GOAL OF THE EXERCISE
Reproduce verbatim the stretch of the material from the line containing "Task: Click the red location pin marker" through the end of the material.

EXERCISE INPUT
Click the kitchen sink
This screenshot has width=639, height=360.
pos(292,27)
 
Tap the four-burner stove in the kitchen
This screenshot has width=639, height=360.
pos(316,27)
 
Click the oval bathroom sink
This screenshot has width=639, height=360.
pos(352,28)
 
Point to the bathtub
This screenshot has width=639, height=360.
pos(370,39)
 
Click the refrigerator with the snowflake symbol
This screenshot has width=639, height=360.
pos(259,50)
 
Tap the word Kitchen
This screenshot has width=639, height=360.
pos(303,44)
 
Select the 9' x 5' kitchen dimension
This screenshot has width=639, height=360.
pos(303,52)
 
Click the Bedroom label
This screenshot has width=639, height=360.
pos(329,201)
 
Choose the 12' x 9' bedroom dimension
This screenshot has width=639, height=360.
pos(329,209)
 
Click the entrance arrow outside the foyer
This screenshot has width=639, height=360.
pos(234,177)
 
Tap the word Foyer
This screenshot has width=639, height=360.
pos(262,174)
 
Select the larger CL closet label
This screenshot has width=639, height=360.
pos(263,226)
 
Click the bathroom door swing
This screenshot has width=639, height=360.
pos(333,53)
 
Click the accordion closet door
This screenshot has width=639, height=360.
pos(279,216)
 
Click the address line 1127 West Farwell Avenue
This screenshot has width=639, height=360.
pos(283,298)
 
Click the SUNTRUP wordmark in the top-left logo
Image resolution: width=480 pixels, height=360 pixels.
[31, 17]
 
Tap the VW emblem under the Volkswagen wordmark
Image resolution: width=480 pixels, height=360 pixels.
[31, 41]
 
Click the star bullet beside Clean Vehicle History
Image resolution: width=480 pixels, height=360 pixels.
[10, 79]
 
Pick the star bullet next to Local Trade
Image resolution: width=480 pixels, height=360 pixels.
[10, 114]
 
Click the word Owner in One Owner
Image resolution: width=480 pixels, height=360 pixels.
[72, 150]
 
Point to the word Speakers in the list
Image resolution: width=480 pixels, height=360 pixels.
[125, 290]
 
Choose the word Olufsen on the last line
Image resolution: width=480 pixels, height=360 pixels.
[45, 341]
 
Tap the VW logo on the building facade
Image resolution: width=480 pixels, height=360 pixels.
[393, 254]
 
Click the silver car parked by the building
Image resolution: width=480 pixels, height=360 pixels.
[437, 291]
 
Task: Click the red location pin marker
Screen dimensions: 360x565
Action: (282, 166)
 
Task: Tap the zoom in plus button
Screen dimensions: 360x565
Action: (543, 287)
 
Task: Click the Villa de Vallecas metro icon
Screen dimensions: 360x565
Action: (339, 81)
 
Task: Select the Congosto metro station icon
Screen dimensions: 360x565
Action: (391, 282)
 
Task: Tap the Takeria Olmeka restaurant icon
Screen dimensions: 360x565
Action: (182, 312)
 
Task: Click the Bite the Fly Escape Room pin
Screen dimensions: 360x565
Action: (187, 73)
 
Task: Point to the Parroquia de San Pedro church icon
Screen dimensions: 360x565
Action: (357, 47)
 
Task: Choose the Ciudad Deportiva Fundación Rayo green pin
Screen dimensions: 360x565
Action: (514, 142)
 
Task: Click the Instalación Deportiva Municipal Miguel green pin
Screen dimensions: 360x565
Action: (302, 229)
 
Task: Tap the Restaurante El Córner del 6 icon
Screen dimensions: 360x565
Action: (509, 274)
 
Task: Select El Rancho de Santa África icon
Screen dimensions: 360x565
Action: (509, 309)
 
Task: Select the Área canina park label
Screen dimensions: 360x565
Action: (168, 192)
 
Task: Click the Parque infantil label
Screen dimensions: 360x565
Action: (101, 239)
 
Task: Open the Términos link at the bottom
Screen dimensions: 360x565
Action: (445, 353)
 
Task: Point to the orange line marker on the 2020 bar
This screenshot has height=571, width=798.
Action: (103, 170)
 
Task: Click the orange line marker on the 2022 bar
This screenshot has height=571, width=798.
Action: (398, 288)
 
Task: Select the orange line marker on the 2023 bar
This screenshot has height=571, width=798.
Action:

FULL OUTPUT
Task: Click the red location pin marker
Screen dimensions: 360x565
Action: (282, 166)
 
Task: Tap the zoom in plus button
Screen dimensions: 360x565
Action: (543, 287)
 
Task: Click the Villa de Vallecas metro icon
Screen dimensions: 360x565
Action: (339, 81)
 
Task: Select the Congosto metro station icon
Screen dimensions: 360x565
Action: (391, 282)
 
Task: Tap the Takeria Olmeka restaurant icon
Screen dimensions: 360x565
Action: (182, 312)
 
Task: Click the Bite the Fly Escape Room pin
Screen dimensions: 360x565
Action: (187, 73)
 
Task: Point to the Parroquia de San Pedro church icon
Screen dimensions: 360x565
Action: (357, 47)
 
Task: Choose the Ciudad Deportiva Fundación Rayo green pin
Screen dimensions: 360x565
Action: (514, 142)
 
Task: Click the Instalación Deportiva Municipal Miguel green pin
Screen dimensions: 360x565
Action: (302, 229)
 
Task: Tap the Restaurante El Córner del 6 icon
Screen dimensions: 360x565
Action: (509, 274)
 
Task: Select El Rancho de Santa África icon
Screen dimensions: 360x565
Action: (509, 309)
 
Task: Select the Área canina park label
Screen dimensions: 360x565
Action: (168, 192)
 
Task: Click the Parque infantil label
Screen dimensions: 360x565
Action: (101, 239)
 
Task: Open the Términos link at the bottom
Screen dimensions: 360x565
Action: (445, 353)
 
Task: Point to the orange line marker on the 2020 bar
This screenshot has height=571, width=798.
Action: (103, 170)
 
Task: Click the orange line marker on the 2022 bar
This screenshot has height=571, width=798.
Action: (398, 288)
 
Task: Select the orange line marker on the 2023 bar
This screenshot has height=571, width=798.
Action:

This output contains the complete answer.